Kasım 2009'da "Okula gidiyorum." diyerek evden çıkan Musa Kang (12), bir daha evine dönememişti. Arkadaşları, Musa'nın çok iyi bir 'Metin 2' (internet üzerinden oynanan bir bilgisayar oyunu) oyuncusu olduğunu söyleyip, bu sebeple kaçırılabileceğini söylüyordu. Aradan altı gün geçtikten sonra emniyet Musa'nın cesedine ulaştı. Musa'yı öldüren, 52 ayrı hırsızlık suçundan sabıka kaydı olan ve madde bağımlılığı bulunan B.E. adlı gençti. Şahsın, Musa'nın oyundan kazandığı parayla ilgisi olduğu ileri sürüldü. Bu olay, kısa süreli de olsa ebeveynlerin dikkatini internet üzerinden giriş yapılan ve bağımlılığa sebep olan oyunlara çekti. Aralık ayında İçişleri Bakanlığı'na gönderilen bir polis raporunda, bunlara ilgi duyan çocukların "oradaki karakterleri gerçek hayata taşıdıkları", "gerçek dünyadan uzaklaşıp sanal dünyada yaşadıkları hissine kapıldıkları" belirtilmişti. Ardından 'Metin 2' adlı oyun, 18 yaşından küçüklere yasaklandı. Aslında 2006 yılında çıkarılan bir genelgeyle toplam 19 oyun, şiddet gerekçesiyle yasaklanmıştı ve çocuklar/gençler de o sırada serbest olduğu için Metin 2'ye yönelmişti. Anlıyoruz ki, bu oyunlar yasaklanmakla bitecek gibi değil; üstelik yasaklansalar bile denetimler yetersiz olduğu için oynanmaya devam ediyorlar.
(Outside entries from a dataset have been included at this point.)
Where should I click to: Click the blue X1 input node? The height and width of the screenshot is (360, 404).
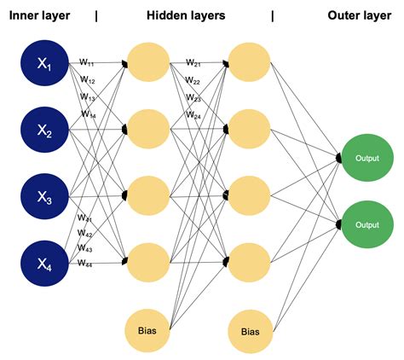[43, 65]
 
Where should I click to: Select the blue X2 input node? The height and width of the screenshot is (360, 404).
[43, 131]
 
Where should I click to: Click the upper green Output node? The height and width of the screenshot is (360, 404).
[366, 158]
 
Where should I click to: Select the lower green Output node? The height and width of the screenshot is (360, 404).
[366, 224]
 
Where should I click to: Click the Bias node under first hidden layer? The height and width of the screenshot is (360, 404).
[147, 328]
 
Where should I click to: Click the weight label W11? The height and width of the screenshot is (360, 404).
[86, 62]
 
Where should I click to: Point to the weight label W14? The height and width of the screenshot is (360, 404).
[89, 113]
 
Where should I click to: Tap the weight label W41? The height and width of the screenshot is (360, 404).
[86, 218]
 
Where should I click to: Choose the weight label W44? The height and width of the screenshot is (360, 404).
[86, 264]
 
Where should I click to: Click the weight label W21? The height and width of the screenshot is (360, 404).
[193, 62]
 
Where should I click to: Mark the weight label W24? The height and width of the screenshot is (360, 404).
[193, 114]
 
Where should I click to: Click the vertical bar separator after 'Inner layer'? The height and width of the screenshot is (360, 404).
[95, 15]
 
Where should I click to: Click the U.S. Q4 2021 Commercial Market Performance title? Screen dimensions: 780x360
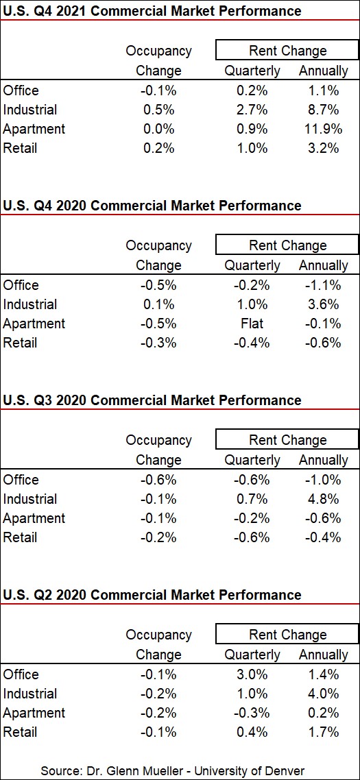click(152, 11)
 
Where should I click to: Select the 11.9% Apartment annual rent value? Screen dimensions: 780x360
click(324, 129)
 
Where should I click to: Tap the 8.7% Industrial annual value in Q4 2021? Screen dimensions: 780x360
click(324, 110)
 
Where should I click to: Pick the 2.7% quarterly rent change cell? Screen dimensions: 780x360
click(252, 110)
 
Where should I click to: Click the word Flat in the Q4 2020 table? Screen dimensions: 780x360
click(252, 324)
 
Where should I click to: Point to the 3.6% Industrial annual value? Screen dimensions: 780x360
click(324, 304)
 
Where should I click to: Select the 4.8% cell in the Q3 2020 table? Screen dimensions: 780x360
click(324, 499)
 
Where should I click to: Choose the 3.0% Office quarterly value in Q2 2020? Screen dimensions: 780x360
click(252, 674)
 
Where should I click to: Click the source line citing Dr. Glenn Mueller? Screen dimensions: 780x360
click(172, 770)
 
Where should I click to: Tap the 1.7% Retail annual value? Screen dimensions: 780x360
click(324, 732)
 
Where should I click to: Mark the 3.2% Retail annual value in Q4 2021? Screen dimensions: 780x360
click(324, 148)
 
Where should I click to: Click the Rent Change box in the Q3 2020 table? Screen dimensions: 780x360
click(287, 440)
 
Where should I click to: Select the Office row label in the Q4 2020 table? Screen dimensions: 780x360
click(21, 285)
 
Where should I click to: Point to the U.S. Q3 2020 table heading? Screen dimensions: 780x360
click(152, 400)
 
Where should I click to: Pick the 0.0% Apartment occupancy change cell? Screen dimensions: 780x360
click(158, 129)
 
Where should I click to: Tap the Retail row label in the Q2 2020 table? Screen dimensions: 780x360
click(20, 732)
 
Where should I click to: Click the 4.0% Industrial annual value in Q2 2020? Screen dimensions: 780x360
click(324, 694)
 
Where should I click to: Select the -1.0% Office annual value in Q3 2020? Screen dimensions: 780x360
click(324, 480)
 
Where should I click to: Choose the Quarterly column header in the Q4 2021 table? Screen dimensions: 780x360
click(252, 71)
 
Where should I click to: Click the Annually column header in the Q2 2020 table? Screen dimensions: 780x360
click(324, 655)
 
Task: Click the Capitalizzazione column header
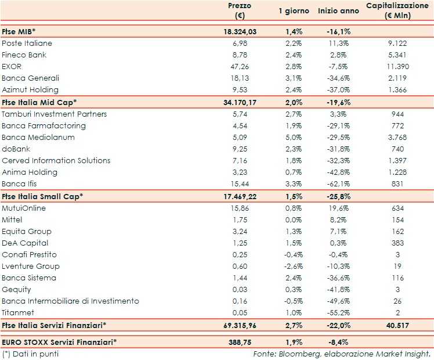click(x=397, y=10)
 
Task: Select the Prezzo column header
click(x=239, y=10)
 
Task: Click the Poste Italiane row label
click(x=27, y=44)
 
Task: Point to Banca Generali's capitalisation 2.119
click(x=397, y=78)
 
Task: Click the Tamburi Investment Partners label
click(x=55, y=114)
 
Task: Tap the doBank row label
click(x=15, y=149)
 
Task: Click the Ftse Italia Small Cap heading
click(x=42, y=196)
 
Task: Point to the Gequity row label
click(x=16, y=289)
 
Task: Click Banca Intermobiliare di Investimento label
click(x=70, y=301)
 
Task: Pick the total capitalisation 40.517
click(x=397, y=325)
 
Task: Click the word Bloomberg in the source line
click(x=296, y=354)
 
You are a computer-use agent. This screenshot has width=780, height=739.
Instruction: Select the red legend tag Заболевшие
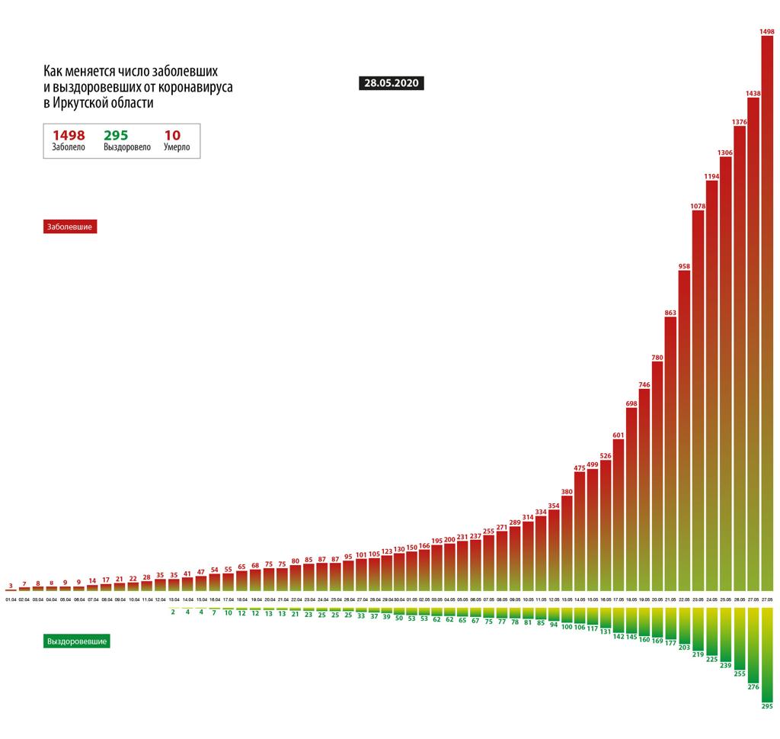click(x=71, y=227)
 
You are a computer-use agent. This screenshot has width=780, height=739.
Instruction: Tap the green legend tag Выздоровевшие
click(x=77, y=641)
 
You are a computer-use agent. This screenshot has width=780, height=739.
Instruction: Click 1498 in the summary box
click(x=68, y=135)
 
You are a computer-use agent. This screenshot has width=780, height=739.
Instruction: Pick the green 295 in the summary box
click(x=116, y=135)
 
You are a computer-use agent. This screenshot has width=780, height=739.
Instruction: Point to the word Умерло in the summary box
click(x=177, y=147)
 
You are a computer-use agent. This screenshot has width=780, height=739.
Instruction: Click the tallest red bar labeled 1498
click(x=767, y=313)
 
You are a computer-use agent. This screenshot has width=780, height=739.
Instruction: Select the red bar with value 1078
click(x=698, y=400)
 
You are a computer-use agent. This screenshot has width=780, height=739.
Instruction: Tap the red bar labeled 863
click(x=671, y=454)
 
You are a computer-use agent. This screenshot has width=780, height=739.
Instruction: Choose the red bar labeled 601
click(x=619, y=515)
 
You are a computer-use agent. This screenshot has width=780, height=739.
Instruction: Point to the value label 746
click(x=644, y=385)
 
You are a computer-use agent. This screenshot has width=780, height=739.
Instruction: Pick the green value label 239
click(x=725, y=666)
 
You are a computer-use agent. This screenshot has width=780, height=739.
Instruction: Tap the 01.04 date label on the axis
click(x=11, y=601)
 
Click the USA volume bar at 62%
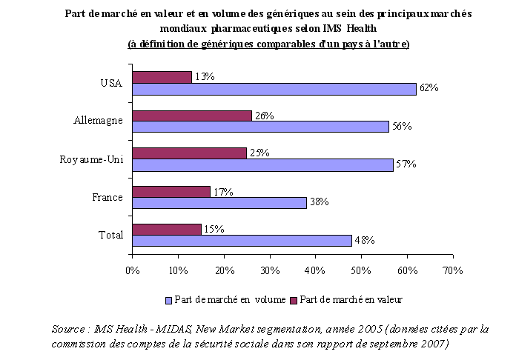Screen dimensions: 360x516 click(274, 88)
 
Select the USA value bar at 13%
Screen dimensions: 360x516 click(162, 76)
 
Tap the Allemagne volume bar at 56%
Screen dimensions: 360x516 click(260, 127)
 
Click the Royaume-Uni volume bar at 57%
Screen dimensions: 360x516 click(262, 164)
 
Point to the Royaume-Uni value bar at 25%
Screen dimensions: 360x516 click(189, 153)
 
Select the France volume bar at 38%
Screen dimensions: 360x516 click(219, 203)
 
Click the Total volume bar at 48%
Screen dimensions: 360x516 click(242, 240)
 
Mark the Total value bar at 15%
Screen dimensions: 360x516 click(166, 229)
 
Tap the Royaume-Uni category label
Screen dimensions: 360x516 click(93, 159)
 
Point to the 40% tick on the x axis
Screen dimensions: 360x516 click(315, 270)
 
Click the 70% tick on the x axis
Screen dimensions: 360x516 click(452, 270)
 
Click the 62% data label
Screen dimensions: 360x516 click(429, 88)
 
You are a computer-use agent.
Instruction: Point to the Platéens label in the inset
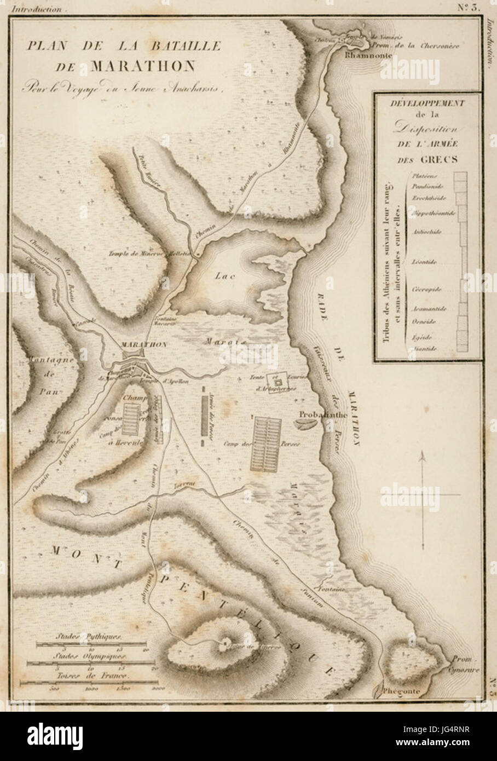click(x=423, y=176)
Cinayet olayının üzerinden yaklaşık 2 yıl geçtikten sonra Bursa'da Nazife Çetin (28) isimli bir kadın, "üç ayrı oyun karakterinin çalındığı" iddiasıyla savcılığa başvurdu. Çünkü sanal dünyada oluşturulan bu karakterler yoğun bir emek sarf edilerek geliştiriliyor ve piyasa değeri binlerce lirayı buluyor. Nitekim Nazife Çetin, oyundaki karakterinin sahip olduğu bazı 'item'lerin (karakterin oyun boyunca edindiği bazı özellikler, sanal eşyalar) "dört yıllık emeğinin karşılığı" olduğunu belirtmişti. 'Char' adı verilen bu sanal karakterlerin piyasa değeri, oyundaki gelişmişliğine göre 500 ile bin 900 lira arasında değişebiliyor. İnternet üzerinden bütün dünyadan giriş yapılabilen bu türlü oyunlardaki 'sanal karakterler' için 10 bin dolara varan fiyatlar biçiliyor. Mesela Musa Kang olayı gündeme geldiğinde, bir iş adamının BMW marka arabasını, daha güçlü bir 'sanal karakter' satın alabilmek için gözden çıkardığı haberlere konu olmuştu.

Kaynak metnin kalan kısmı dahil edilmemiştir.